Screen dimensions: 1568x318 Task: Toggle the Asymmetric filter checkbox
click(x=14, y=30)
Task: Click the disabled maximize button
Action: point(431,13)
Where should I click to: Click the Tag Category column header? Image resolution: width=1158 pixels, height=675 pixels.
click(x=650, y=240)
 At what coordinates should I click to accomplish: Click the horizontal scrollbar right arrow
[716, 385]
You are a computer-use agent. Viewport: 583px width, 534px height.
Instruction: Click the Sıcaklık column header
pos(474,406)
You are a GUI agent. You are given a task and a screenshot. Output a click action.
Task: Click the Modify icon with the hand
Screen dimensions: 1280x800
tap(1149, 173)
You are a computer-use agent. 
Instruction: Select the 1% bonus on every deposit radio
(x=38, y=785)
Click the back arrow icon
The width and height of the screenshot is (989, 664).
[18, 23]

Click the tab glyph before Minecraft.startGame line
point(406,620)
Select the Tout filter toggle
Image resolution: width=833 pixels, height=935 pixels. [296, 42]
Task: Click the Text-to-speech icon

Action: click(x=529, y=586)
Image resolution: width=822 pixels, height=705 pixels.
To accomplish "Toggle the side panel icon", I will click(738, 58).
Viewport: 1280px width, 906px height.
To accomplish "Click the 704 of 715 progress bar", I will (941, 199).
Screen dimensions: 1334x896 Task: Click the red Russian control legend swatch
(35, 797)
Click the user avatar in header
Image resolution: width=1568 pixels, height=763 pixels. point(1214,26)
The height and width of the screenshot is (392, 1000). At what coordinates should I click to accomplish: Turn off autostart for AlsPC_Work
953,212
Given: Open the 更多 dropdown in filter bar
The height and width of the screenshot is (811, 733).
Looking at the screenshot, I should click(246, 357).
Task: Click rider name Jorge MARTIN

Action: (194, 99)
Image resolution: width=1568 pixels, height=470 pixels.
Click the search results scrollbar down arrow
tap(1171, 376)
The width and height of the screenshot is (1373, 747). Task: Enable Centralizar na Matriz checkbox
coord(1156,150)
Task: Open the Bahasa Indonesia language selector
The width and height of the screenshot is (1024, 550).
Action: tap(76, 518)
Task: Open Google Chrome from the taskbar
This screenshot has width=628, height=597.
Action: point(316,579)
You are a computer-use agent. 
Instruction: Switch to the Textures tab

= = = = =

▶ [Task prompt] With the line that contains "The height and width of the screenshot is (392, 1000)." as the start, output every line through the end of the entries exactly. Add no other lines.

▶ [Response to the exercise]
The height and width of the screenshot is (392, 1000). At what coordinates should I click to accomplish: Turn off autostart for AlsPC_Work
953,212
Given: Open the 更多 dropdown in filter bar
The height and width of the screenshot is (811, 733).
Looking at the screenshot, I should click(246, 357).
Task: Click rider name Jorge MARTIN

Action: (194, 99)
Image resolution: width=1568 pixels, height=470 pixels.
Click the search results scrollbar down arrow
tap(1171, 376)
The width and height of the screenshot is (1373, 747). Task: Enable Centralizar na Matriz checkbox
coord(1156,150)
Task: Open the Bahasa Indonesia language selector
The width and height of the screenshot is (1024, 550).
Action: tap(76, 518)
Task: Open Google Chrome from the taskbar
This screenshot has width=628, height=597.
Action: point(316,579)
You are a computer-use agent. 
Instruction: Switch to the Textures tab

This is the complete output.